_YOUR OBJECTIVE_
Copy every entry exactly as given, minus the images.

Segment Start: THE RECORDS

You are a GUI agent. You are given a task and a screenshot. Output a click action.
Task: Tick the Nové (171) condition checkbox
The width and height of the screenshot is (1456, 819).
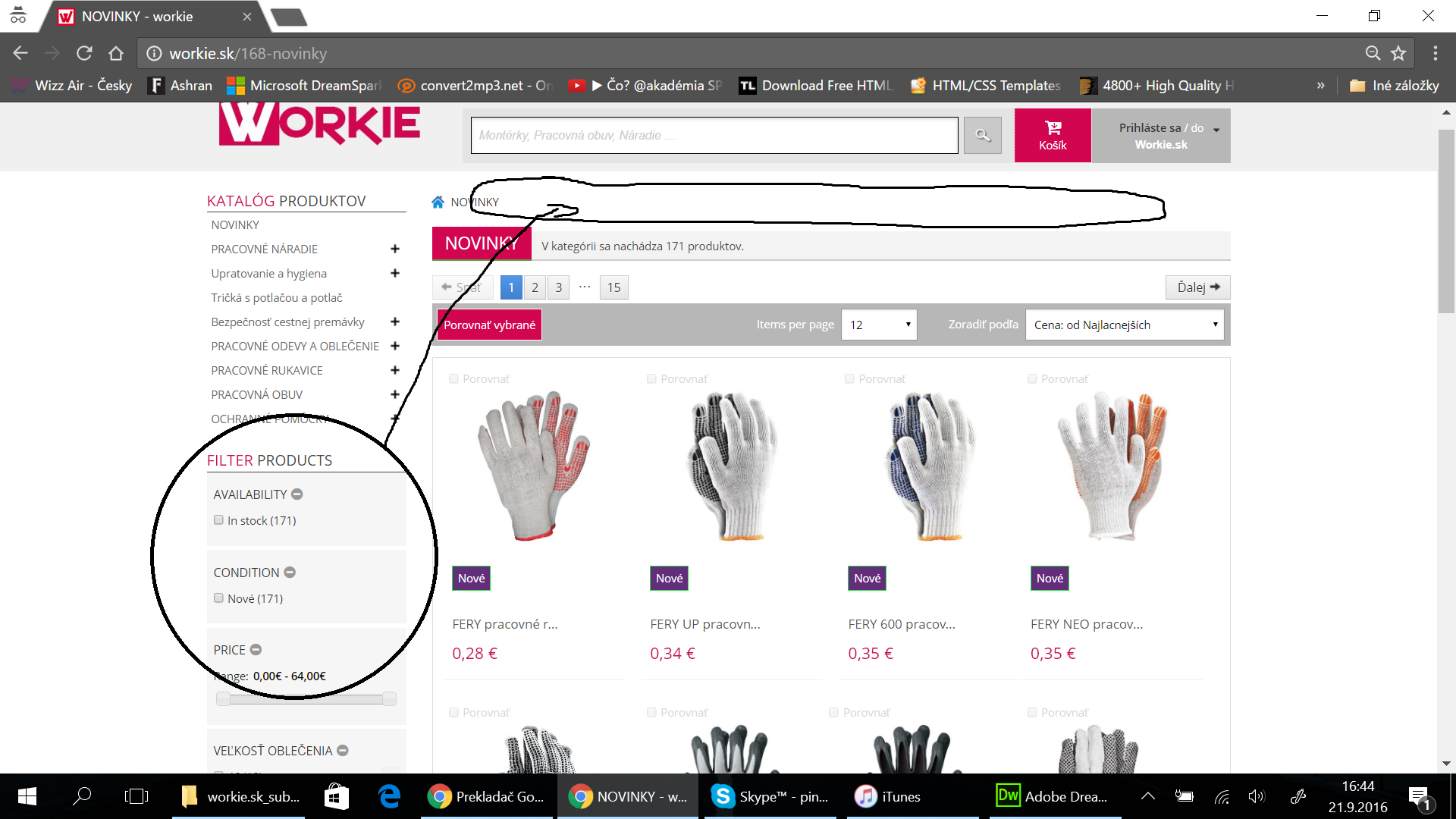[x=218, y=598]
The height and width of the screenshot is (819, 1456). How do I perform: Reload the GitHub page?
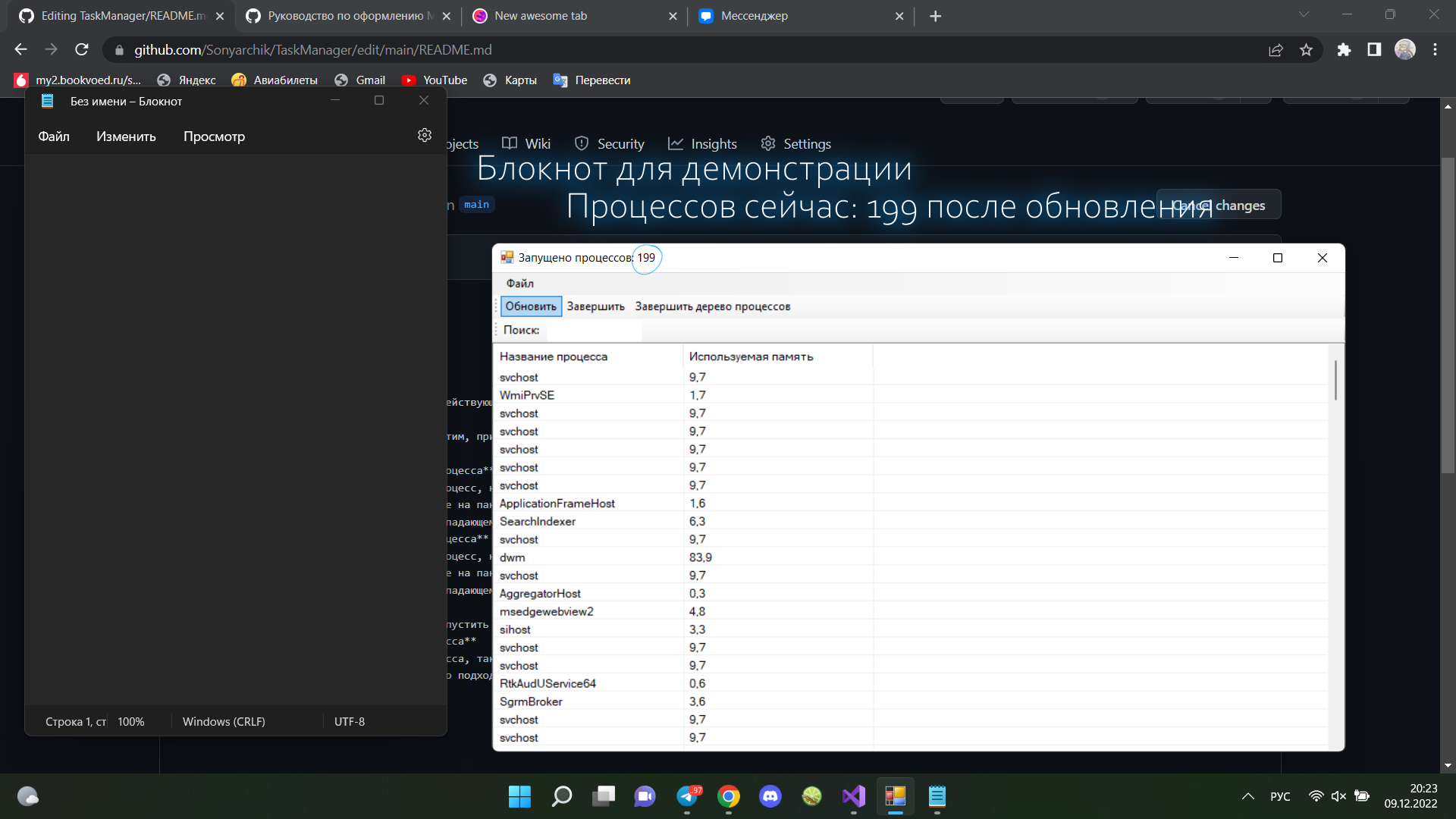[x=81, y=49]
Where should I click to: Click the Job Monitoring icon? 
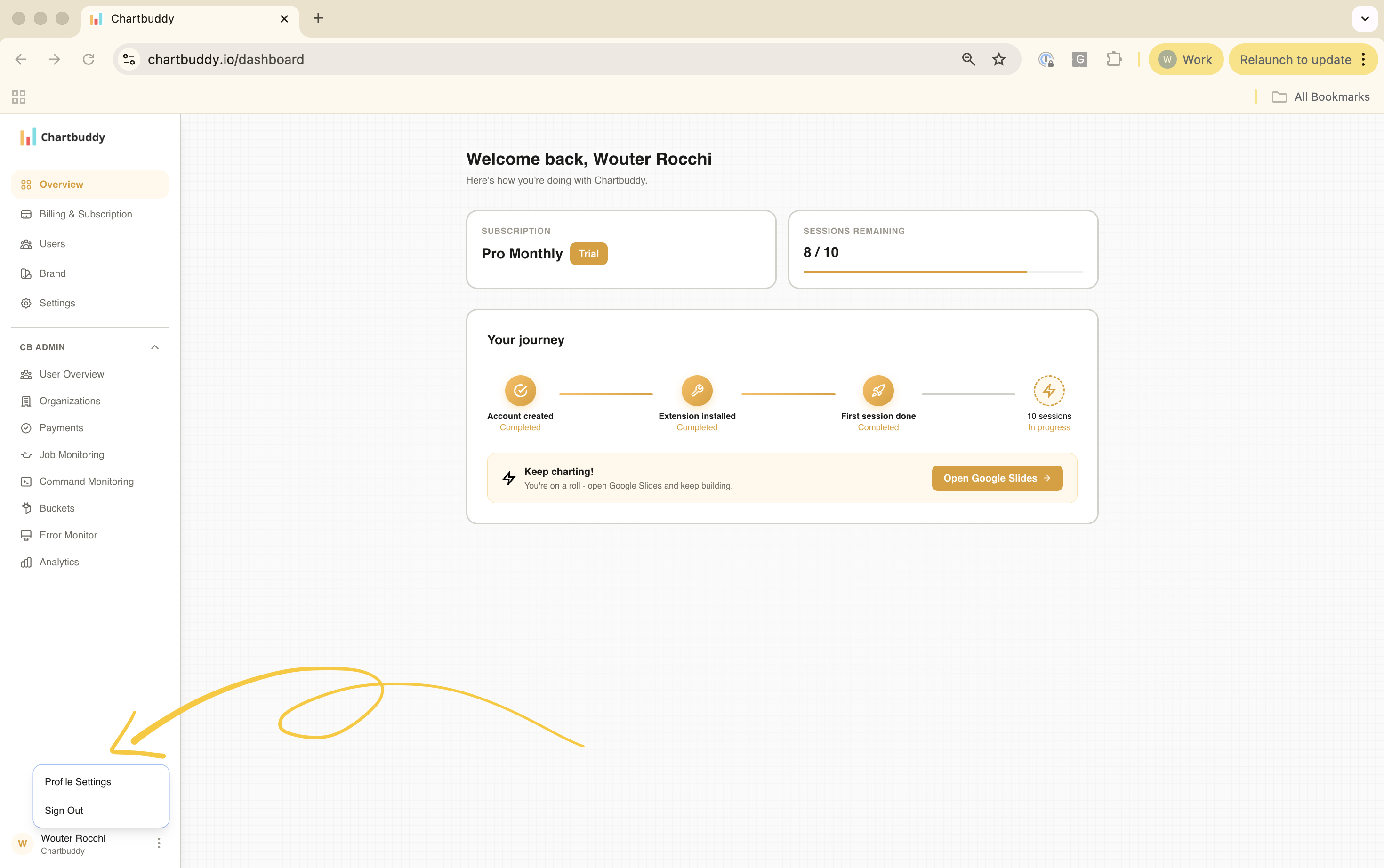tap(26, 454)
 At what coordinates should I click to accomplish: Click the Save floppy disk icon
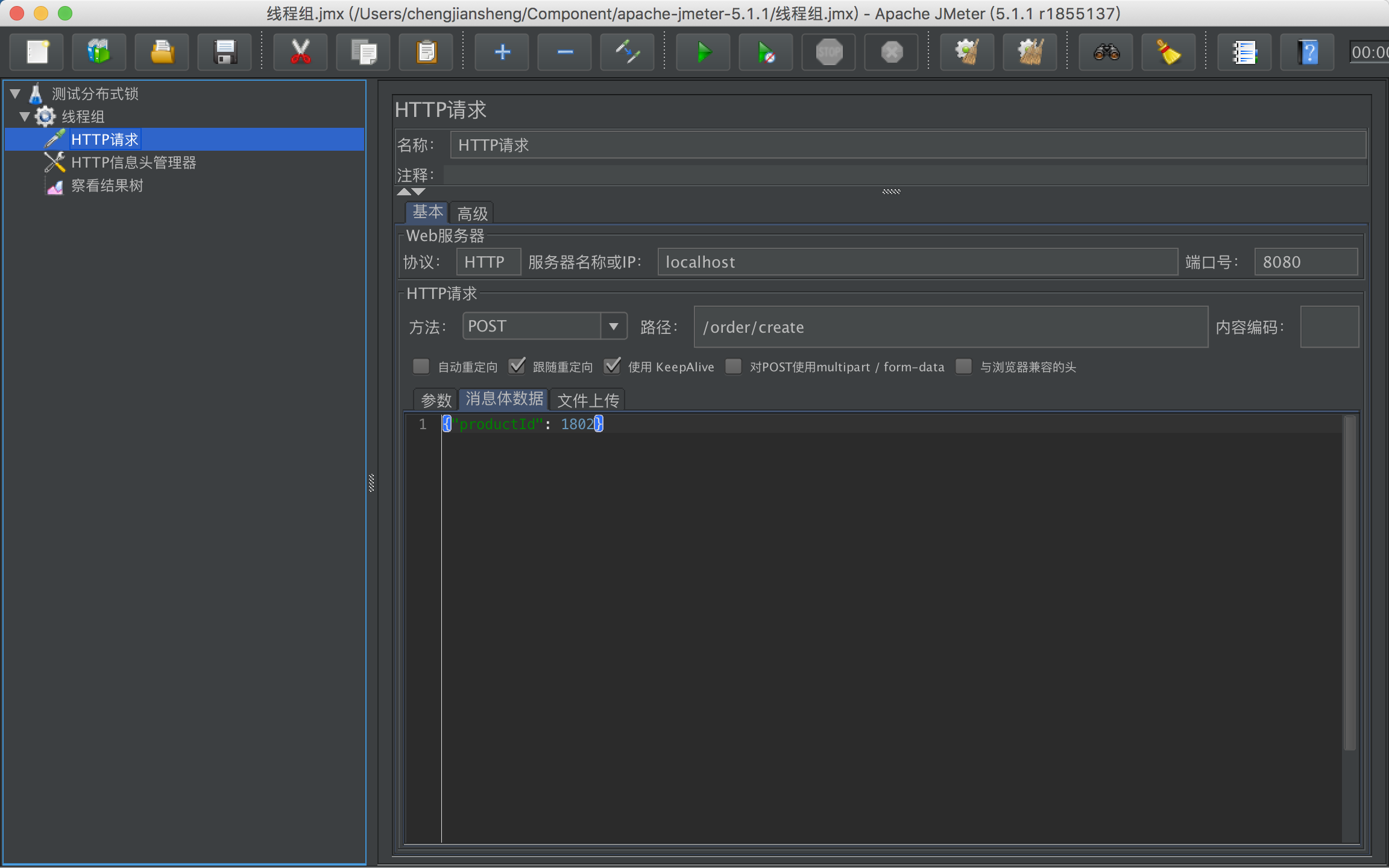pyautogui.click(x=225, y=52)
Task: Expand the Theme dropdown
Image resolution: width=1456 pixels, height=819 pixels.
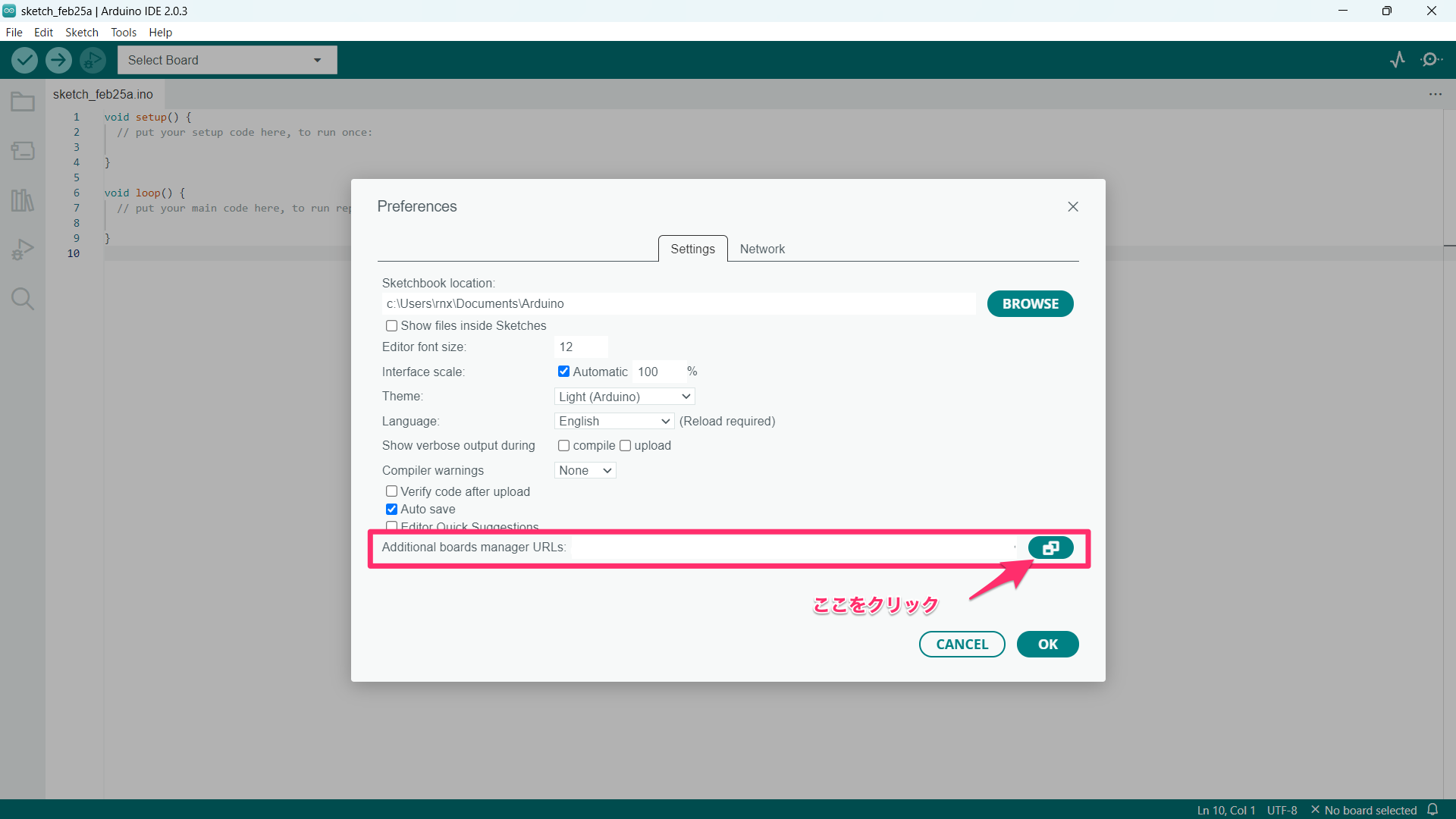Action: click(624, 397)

Segment End: THE RECORDS

_PROBLEM SOLUTION_
You are a GUI agent. You are given a task and a screenshot. Output a click action.
Task: Tick the Nové (171) condition checkbox
The width and height of the screenshot is (1456, 819).
[x=218, y=598]
The height and width of the screenshot is (819, 1456). How do I perform: Reload the GitHub page?
[x=81, y=49]
Where should I click to: Click the Job Monitoring icon? 
tap(26, 454)
 At what coordinates should I click to accomplish: Click the Save floppy disk icon
pyautogui.click(x=225, y=52)
Task: Expand the Theme dropdown
Image resolution: width=1456 pixels, height=819 pixels.
Action: click(624, 397)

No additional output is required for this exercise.